To achieve these goals, you will:
1. Read theoretical essays and empirical studies
2. Explore concepts and contexts related to digital identity
3. Practice entry level foundational methods for qualitative inquiry
4. Conduct an ethnography of your own lived experience in digital culture
#### Topics:
The course can be divided into several related sub-themes. In each, course participants will discuss key issues, concepts, and concerns. Discussions will be augmented by experiments, exercises, and workshops. We will address cutting edge questions. Since there are no universally agreed upon answers to these questions, participants will not gain answers, but will gain a range of perspectives about how to continue to address these issues after they leave the course.
1. Identity and relationships: What does the concept of identity mean in the digital age? Do we have a single identity? Or do we cycle through various personalities in our everyday lives? How do contemporary enactments of identity influence personal and professional relationships.
2. Networked sociality: How do the networks underlying most digital media use influence us personally or socially? What difference does an algorithm make to one's expression, management, or negotiation of identity, whether in physical or online contexts? How do algorithms filter what we see, know, and understand to be true or meaningful in the world?

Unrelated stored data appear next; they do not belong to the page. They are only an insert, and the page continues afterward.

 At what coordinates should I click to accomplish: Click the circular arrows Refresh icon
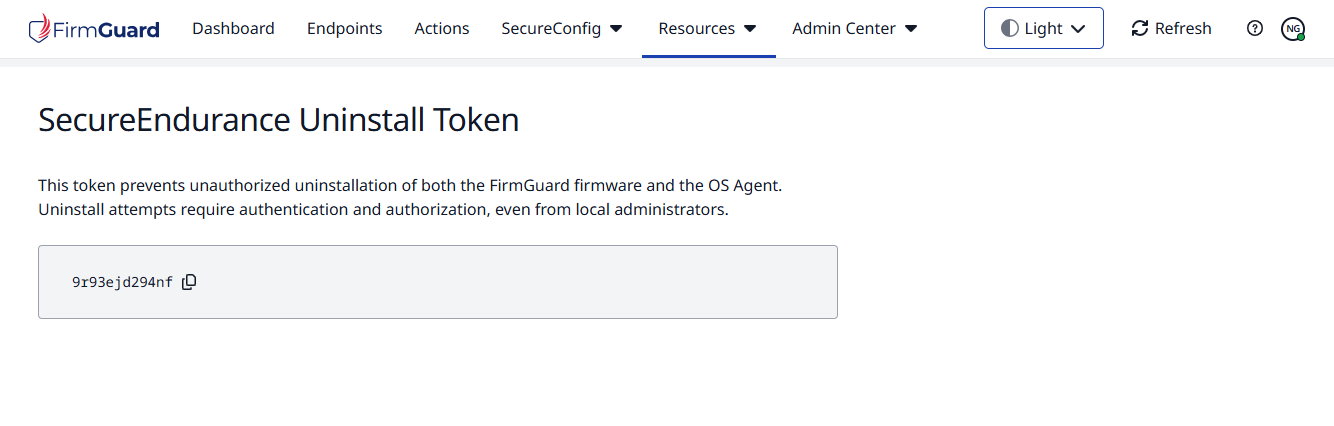[x=1140, y=28]
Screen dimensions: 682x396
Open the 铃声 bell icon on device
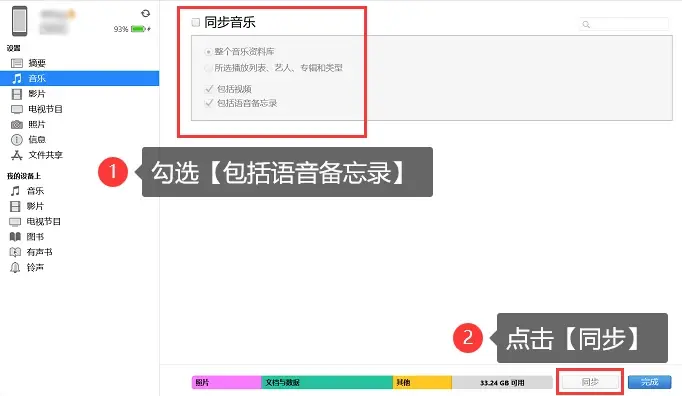pyautogui.click(x=15, y=267)
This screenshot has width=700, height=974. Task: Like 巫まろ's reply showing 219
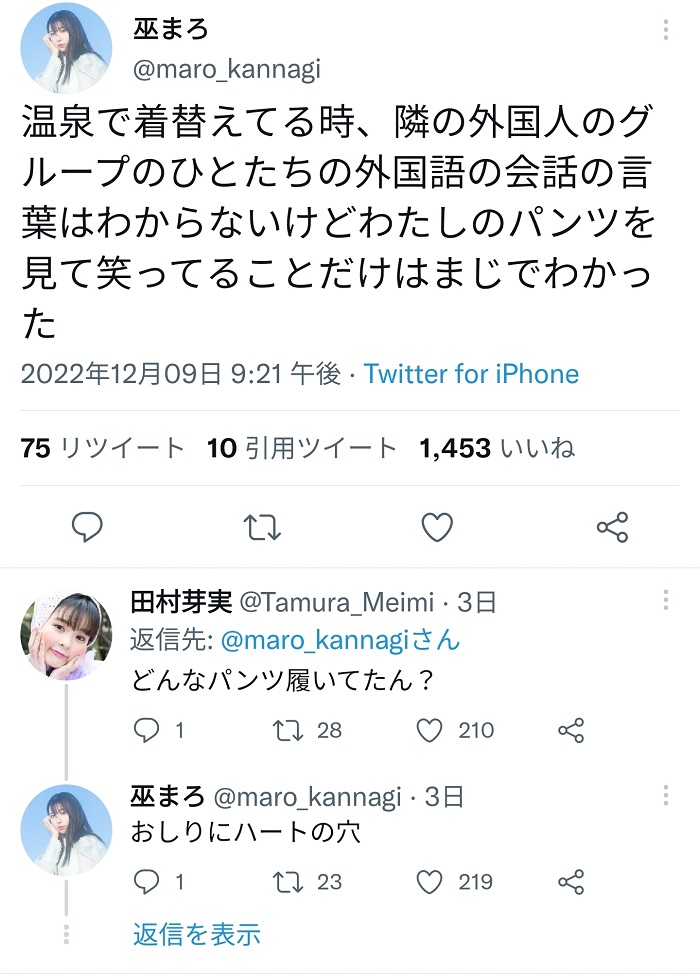(454, 882)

3. Qualitative inquiry methods: Several aspects are considered, including theories and foundations (such as inductive vs deductive research, positivist vs non-positivist models), general approaches to exploring lived experience (such as ethnography, phenomenology), methods for collecting or eliciting information (such as interviews, observation, and archiving), methods for categorizing and analyzing data (such as situational mapping, coding, thematizing), and methods for interpreting and writing ethnographic findings (such as narratives, vignettes and thick description).
### 2. Format and expectations of the Course
The course counts with 13 in-class sessions. However, you students are expected to work out of class in exercises and readings. A "theme week" may be included in the course.

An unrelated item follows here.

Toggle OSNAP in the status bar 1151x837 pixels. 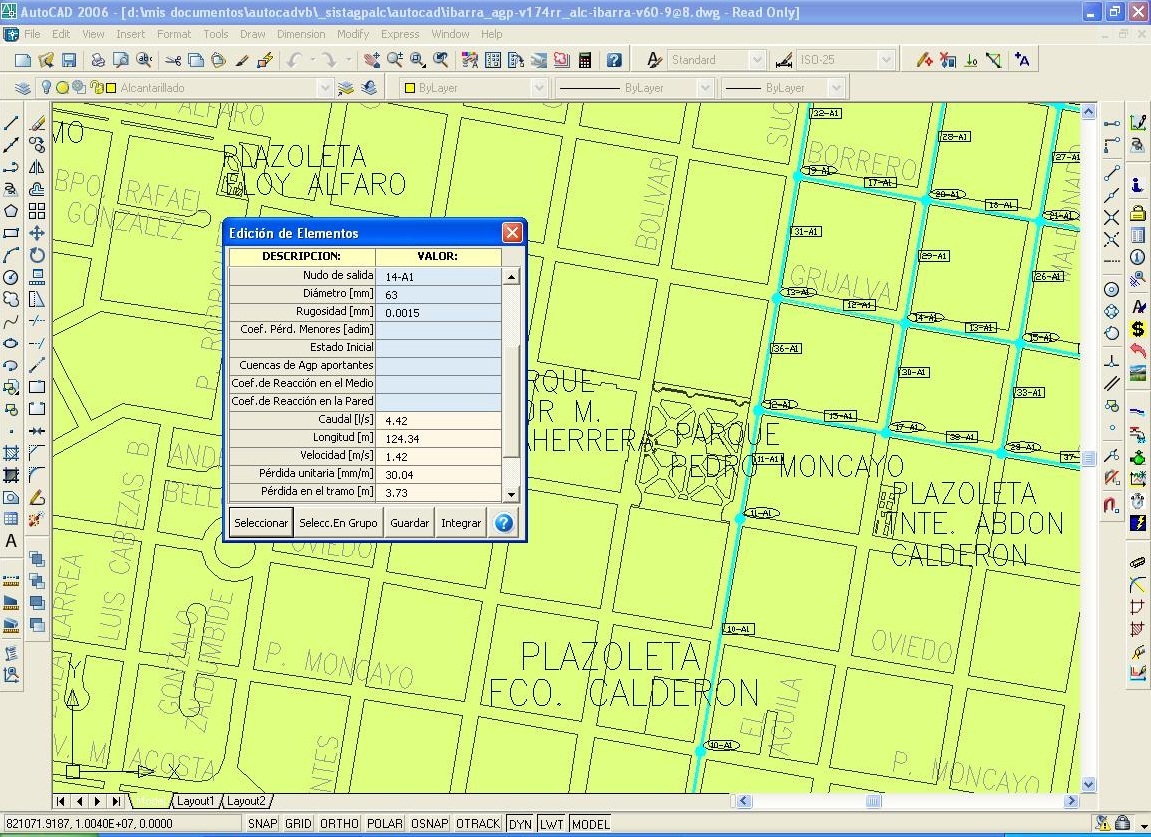429,824
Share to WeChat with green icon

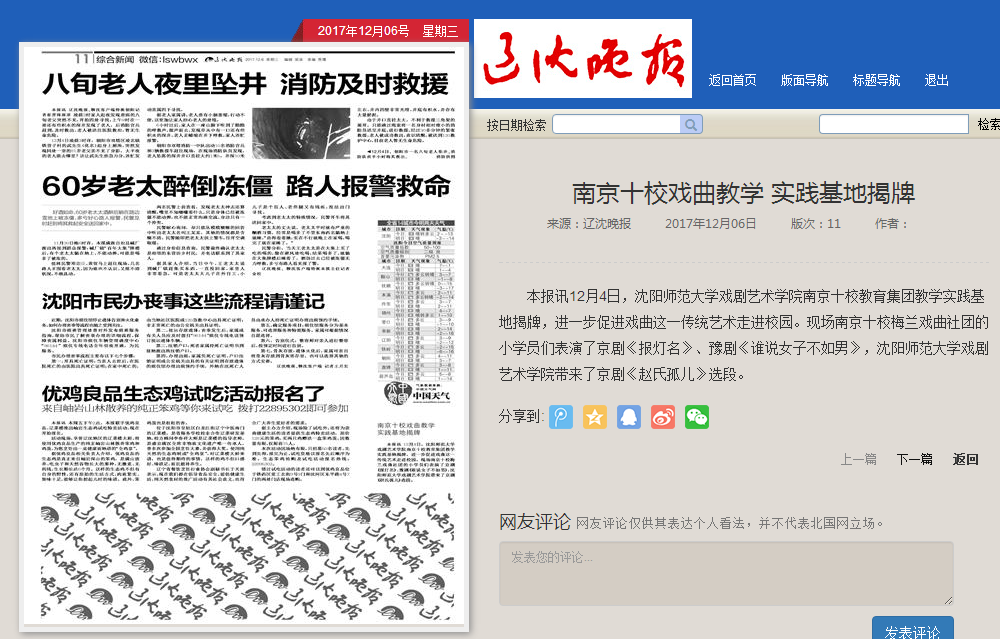[696, 417]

#### 2.2. Readings and reading expectations
In-class readings: are listed in the course schedule and you should be provided with links to full content. You are expected to read and be able to discuss or answer basic questions about the content on the day the reading appears in the schedule. Keeping up with reading is one of the most important and yet most challenging requirements of the course.
#### 2.1. Active Participation, Attendance, and Evaluation
Your are expected to be well prepared for each class and to participate in discussions, group work, peer review sessions, workshops, and other class activities. You are expected to have read all the mandatory readings for the class day, and be ready to discuss and build upon it. Supplementary readings are suggested to enlarge the student’s understanding of the topic. Students are all required to deliver throughout the semester all of the Building Blocks. These have varied length requirements, which can be found in the “Building Blocks” section. The assignments must be submitted on Blackboard no later than their respective due dates.
### 3. Assignments
In class ad hoc assignments. Throughout the course, you may encounter pop quizzes on the readings, field experiments, presentation assignments, analytical coding and mapping exercises, and analytical writing exercises. These will be given during classes, as necessary or needed, and may involve homework.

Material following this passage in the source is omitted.